ACTIVITY:
Copy each line of the following data that contains "screenshot".

[EXTRACTED RECORDS]

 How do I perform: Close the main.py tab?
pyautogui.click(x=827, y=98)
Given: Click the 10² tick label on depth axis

[/EXTRACTED RECORDS]
[EXTRACTED RECORDS]

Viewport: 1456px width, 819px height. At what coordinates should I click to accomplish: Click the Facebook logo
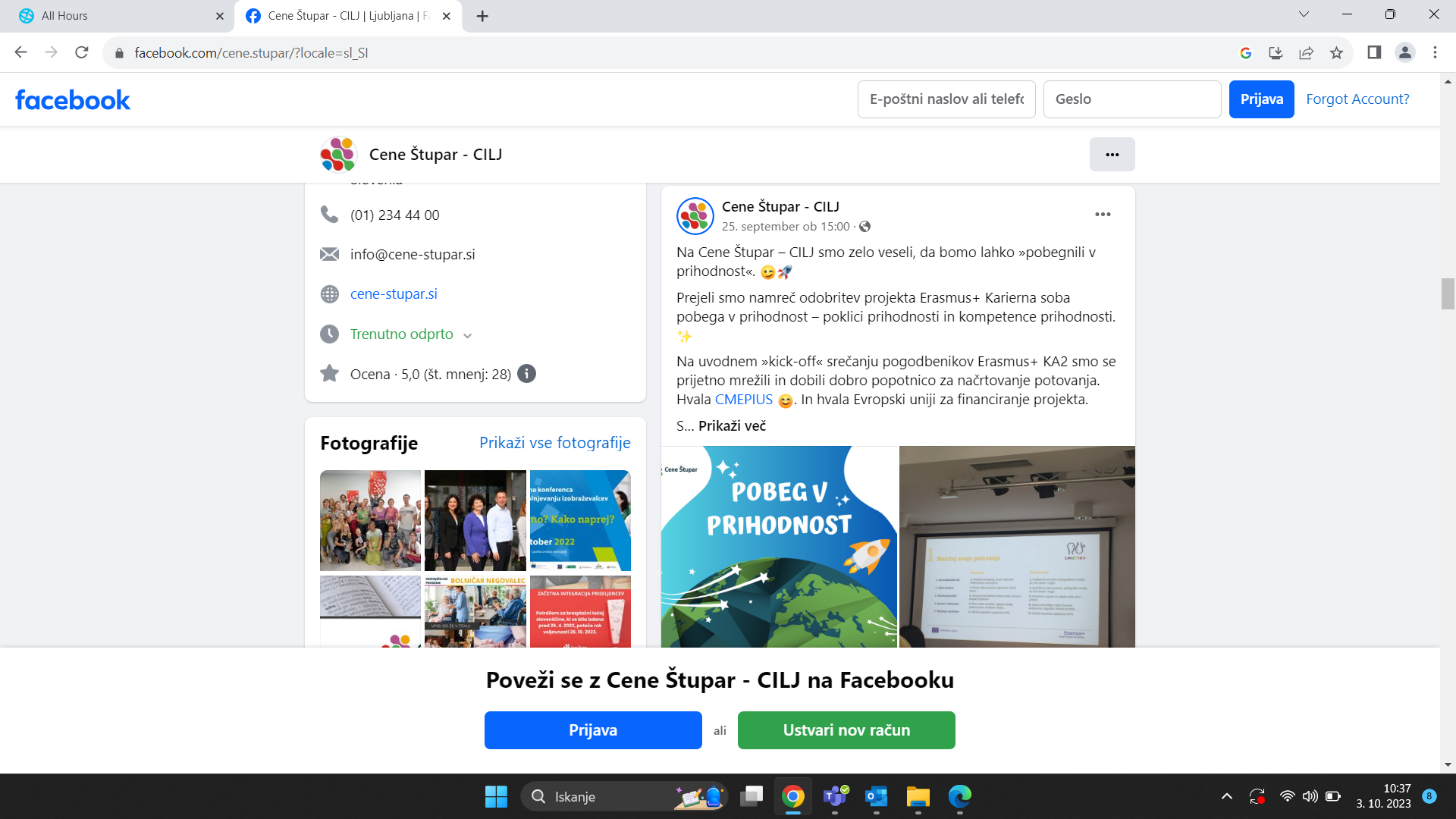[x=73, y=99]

[/EXTRACTED RECORDS]
[EXTRACTED RECORDS]

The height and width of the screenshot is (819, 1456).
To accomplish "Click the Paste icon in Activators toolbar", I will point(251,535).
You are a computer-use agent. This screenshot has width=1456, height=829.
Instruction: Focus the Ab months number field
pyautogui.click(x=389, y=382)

[/EXTRACTED RECORDS]

RESPONSE:
The height and width of the screenshot is (819, 1456).
You are a computer-use agent. This screenshot has width=1456, height=829.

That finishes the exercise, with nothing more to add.